* begin *

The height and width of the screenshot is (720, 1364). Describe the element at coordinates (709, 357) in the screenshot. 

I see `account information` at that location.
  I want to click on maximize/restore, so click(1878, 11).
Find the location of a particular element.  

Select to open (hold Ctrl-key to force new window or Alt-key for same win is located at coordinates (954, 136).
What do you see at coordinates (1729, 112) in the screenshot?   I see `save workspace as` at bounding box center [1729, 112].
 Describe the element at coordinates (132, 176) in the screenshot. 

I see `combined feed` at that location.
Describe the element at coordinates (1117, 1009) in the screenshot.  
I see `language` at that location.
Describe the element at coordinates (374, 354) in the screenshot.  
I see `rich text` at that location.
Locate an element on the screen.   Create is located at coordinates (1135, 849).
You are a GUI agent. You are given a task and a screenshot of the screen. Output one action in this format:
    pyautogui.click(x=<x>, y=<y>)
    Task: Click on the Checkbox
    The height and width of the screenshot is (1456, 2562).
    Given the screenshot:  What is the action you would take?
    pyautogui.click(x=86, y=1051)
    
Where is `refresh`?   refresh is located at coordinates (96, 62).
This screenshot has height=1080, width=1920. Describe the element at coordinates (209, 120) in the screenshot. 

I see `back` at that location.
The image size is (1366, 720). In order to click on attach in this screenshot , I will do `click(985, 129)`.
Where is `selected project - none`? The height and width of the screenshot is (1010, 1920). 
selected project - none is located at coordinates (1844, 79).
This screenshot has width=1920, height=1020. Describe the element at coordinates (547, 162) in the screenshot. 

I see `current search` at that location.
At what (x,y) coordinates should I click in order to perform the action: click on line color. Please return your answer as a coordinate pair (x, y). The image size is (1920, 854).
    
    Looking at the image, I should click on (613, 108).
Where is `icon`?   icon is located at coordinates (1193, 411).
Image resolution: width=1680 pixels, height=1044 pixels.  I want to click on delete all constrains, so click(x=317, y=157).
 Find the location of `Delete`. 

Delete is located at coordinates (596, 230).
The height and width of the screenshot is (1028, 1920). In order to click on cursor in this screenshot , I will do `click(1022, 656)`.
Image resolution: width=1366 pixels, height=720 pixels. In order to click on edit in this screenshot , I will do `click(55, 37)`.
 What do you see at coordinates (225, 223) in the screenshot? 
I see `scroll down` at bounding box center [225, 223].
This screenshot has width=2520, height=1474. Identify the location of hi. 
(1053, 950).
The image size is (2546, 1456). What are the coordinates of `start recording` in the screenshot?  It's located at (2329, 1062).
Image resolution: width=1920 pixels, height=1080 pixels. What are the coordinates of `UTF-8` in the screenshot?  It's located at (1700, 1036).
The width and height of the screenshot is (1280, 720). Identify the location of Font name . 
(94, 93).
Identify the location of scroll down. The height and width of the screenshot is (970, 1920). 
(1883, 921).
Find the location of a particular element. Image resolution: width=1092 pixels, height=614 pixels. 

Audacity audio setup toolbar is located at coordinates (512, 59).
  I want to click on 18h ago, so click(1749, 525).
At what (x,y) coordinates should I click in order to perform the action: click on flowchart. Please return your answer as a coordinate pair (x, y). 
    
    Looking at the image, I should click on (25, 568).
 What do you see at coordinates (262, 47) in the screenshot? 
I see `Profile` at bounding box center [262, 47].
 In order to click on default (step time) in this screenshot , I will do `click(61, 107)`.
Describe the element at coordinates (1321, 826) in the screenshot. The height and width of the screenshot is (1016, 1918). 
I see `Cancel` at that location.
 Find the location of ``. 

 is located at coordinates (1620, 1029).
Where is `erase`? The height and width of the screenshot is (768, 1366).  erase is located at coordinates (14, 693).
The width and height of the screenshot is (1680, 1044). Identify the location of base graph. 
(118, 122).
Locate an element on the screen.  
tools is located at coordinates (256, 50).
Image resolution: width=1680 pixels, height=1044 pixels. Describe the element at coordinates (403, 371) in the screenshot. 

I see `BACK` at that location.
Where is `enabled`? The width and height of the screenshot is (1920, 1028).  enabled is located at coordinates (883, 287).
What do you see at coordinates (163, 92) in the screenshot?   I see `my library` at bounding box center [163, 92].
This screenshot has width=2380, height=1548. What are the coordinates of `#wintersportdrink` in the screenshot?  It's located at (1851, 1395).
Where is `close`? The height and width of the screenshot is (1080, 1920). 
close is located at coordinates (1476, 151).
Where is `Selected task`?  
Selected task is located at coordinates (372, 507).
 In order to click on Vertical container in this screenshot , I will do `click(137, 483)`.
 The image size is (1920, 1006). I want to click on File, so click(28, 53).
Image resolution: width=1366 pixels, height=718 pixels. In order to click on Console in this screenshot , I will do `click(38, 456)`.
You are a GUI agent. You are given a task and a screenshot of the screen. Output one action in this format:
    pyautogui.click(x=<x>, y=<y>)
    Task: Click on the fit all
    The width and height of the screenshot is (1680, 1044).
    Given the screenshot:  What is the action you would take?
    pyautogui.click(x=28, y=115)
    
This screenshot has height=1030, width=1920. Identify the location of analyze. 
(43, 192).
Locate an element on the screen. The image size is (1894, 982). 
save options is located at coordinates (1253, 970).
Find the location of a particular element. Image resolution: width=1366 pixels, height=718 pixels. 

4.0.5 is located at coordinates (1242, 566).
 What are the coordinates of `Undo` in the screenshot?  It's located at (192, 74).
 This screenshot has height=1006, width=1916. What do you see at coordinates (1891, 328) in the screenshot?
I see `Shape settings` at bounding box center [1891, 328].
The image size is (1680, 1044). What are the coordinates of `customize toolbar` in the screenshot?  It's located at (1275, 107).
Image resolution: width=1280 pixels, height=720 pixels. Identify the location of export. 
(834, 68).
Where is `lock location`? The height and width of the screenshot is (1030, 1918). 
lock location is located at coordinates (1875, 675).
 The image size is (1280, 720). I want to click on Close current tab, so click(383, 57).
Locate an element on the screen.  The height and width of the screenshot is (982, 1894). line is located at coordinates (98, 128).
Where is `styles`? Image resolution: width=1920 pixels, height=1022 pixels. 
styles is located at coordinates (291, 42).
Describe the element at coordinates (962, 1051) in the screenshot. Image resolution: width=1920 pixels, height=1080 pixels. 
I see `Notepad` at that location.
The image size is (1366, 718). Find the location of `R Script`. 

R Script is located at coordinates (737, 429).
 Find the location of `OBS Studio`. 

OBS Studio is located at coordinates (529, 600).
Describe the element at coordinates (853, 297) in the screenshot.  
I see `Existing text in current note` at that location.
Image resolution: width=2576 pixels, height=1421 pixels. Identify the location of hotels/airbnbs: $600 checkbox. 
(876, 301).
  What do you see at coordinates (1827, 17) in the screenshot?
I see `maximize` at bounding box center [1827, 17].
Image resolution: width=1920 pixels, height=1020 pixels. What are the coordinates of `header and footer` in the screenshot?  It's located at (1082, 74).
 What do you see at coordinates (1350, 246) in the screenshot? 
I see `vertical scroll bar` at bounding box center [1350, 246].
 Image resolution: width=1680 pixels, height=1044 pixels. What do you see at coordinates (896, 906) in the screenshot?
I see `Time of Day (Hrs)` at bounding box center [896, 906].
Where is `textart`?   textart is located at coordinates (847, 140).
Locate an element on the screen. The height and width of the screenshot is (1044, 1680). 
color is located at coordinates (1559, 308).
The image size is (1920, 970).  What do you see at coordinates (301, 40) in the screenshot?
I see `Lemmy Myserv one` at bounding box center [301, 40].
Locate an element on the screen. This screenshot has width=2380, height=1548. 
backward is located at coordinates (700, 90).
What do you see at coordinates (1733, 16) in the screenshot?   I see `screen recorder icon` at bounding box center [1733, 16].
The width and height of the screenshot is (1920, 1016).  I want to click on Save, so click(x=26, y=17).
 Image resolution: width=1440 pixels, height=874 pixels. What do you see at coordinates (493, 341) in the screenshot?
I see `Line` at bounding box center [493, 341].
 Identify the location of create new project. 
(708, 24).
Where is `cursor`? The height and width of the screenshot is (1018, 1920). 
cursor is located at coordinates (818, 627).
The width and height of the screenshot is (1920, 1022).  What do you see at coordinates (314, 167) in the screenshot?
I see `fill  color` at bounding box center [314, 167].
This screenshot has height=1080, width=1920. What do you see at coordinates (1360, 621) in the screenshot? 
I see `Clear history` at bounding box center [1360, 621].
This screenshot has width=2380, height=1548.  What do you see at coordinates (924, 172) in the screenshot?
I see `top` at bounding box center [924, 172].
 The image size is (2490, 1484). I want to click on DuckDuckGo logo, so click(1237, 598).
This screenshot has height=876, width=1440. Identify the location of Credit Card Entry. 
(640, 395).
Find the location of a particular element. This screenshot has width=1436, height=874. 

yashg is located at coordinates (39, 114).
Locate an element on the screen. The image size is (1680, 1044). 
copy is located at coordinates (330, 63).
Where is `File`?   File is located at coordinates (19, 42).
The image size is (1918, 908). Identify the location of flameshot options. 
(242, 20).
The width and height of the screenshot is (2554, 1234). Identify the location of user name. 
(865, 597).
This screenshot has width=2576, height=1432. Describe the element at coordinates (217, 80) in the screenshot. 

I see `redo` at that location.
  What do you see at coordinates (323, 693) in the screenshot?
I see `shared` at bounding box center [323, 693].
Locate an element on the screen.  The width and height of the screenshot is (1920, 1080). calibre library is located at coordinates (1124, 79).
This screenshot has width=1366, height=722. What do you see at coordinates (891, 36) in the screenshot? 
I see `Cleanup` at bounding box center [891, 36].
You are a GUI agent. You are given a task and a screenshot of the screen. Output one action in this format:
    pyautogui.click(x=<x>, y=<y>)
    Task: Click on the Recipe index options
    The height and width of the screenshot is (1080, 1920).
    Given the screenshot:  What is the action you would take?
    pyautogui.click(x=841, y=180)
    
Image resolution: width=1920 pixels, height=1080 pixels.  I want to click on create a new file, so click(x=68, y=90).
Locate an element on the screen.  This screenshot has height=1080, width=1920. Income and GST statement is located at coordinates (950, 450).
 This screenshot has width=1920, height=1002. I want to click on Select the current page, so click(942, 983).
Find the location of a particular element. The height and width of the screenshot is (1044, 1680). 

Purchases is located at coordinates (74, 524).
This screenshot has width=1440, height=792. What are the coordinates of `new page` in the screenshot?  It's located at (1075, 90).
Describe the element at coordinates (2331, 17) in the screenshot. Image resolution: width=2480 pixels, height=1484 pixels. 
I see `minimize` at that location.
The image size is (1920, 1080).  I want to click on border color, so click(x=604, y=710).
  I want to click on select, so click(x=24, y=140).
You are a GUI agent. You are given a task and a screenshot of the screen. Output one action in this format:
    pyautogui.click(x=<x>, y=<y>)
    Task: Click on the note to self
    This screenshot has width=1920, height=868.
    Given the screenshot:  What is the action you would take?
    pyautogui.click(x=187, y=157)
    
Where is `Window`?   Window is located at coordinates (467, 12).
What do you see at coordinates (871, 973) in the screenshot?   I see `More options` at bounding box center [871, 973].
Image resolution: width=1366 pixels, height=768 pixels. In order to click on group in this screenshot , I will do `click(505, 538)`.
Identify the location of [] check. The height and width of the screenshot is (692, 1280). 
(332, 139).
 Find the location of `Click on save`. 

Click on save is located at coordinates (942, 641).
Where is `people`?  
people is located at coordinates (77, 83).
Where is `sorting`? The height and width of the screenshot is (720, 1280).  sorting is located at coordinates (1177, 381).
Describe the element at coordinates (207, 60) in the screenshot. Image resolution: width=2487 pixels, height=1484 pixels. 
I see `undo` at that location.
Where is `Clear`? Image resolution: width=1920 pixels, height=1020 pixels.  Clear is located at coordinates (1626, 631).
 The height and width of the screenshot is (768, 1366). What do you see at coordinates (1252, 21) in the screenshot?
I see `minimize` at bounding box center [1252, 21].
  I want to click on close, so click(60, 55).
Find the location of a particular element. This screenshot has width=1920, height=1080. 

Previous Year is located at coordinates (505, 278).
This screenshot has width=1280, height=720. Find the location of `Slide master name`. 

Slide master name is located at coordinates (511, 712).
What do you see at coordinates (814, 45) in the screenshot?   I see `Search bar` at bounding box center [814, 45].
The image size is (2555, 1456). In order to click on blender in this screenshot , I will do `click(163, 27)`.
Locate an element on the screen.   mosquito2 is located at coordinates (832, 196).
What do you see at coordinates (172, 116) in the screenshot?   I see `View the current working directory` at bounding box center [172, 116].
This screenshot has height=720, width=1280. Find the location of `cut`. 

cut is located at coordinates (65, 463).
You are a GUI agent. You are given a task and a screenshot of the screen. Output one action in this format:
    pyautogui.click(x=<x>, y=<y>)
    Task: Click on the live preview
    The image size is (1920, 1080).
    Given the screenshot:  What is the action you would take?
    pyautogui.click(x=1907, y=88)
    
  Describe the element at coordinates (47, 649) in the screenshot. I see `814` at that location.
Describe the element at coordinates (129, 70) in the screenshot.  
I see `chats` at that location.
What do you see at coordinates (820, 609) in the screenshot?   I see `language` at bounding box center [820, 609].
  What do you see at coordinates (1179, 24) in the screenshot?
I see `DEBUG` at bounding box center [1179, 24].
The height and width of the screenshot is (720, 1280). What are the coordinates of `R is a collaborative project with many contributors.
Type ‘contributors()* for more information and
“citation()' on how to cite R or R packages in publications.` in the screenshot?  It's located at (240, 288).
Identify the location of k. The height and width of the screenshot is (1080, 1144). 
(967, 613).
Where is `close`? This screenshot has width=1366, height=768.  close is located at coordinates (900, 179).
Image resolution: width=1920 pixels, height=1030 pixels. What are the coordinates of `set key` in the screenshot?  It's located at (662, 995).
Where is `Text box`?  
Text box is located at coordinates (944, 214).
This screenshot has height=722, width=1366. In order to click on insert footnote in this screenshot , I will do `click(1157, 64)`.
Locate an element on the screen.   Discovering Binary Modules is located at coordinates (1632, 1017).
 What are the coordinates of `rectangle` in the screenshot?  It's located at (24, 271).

* end *

Show each line of the items above that contains the word "should", copying every such line in full.

At what (x,y) coordinates should I click in order to perform the action: click on line color. Please return your answer as a coordinate pair (x, y). The image size is (1920, 854).
    Looking at the image, I should click on (613, 108).
At what (x,y) coordinates should I click in order to perform the action: click on flowchart. Please return your answer as a coordinate pair (x, y). 
    Looking at the image, I should click on (25, 568).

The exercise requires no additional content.